TH-CD-207-11: Gradient Nonlinearity Calibration and Correction for Head-Only Asymmetric Gradient System




Due to engineering limitations, the gradient fields in clinical MRI inevitably contain high-order, nonlinear components. The presence of gradient nonlinearity (GNL) causes image geometrical distortion. Standard correction methods are based on parameterization of the simulated gradient fields with spherical harmonic polynomials. Conventional whole-body gradient systems typically employ symmetric designs, and the GNL for such systems usually contains only odd-order terms (up to 5th-order). Recently, a high-performance, head-only gradient system was developed. Due to asymmetric design, this new system exhibits more complex GNL profiles. Here, we demonstrate measurement-based high-order(N>5) GNL-correction on this new system using a fiducial phantom and iterative model-fitting procedure.

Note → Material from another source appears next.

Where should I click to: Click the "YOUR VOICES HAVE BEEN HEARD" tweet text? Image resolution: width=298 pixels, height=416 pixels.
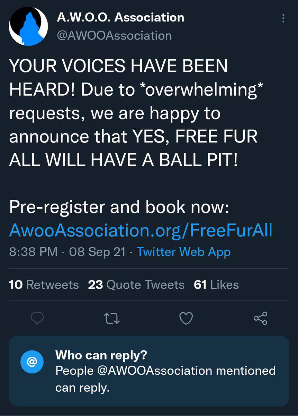[x=118, y=66]
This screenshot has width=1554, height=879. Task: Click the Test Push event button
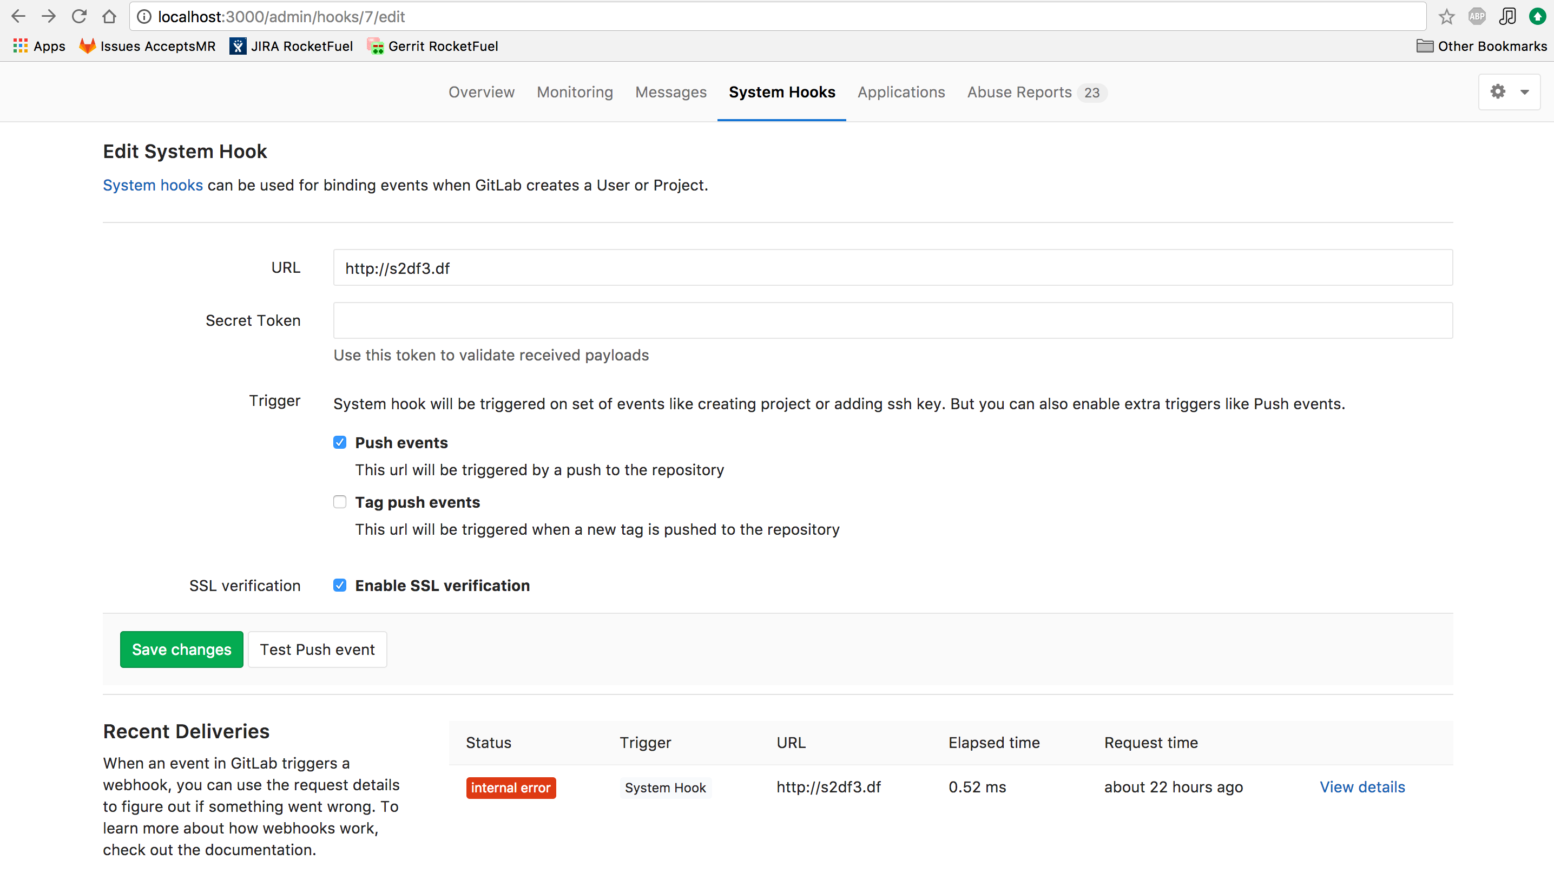[317, 650]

The Alzheimer's Disease Neuroimaging Initiative (ADNI) phantom was scanned with a 3D IR-FSPGR sequence (sagittal acquisition plane, Nx=Ny=256, Nz=196, x= y=1.05mm, z=1.3mm, BW=125kHz) on the head-only gradient system operating at 80mT/m, 500T/m/s. This phantom contains 160 fiducial spheres (diameter=1.0 or 1.5cm) that are distributed within a diameter=20cm spherical shell. The spatial positions of the fiducials were then measured from the distorted images and fit using a spherical harmonic polynomial model and iterative fitting procedure. The model order was increased from 1 to 10 step-by-step to test the effects of including high-order terms (N>5). Then, the coefficients were used to correct distortion. The residual root-mean-square-error (RMSE) was calculated from fiducial positions tracked from GNL-corrected images.


The RMSE analysis shows that GNL-distortion is reduced from 3.93 to 0.39mm by using correction terms up to 7th-order including both even-and odd-order terms. The addition of higher orders (N>7) provides negligible benefit.


The GNL of a high-performance, head-only gradient system was successfully measured. The use of up to 7th-order correction terms was found to be sufficient for correcting GNL-distortion in a typical brain scan. These techniques could also improve geometric accuracy for whole-body MRI systems used for radiation therapy planning.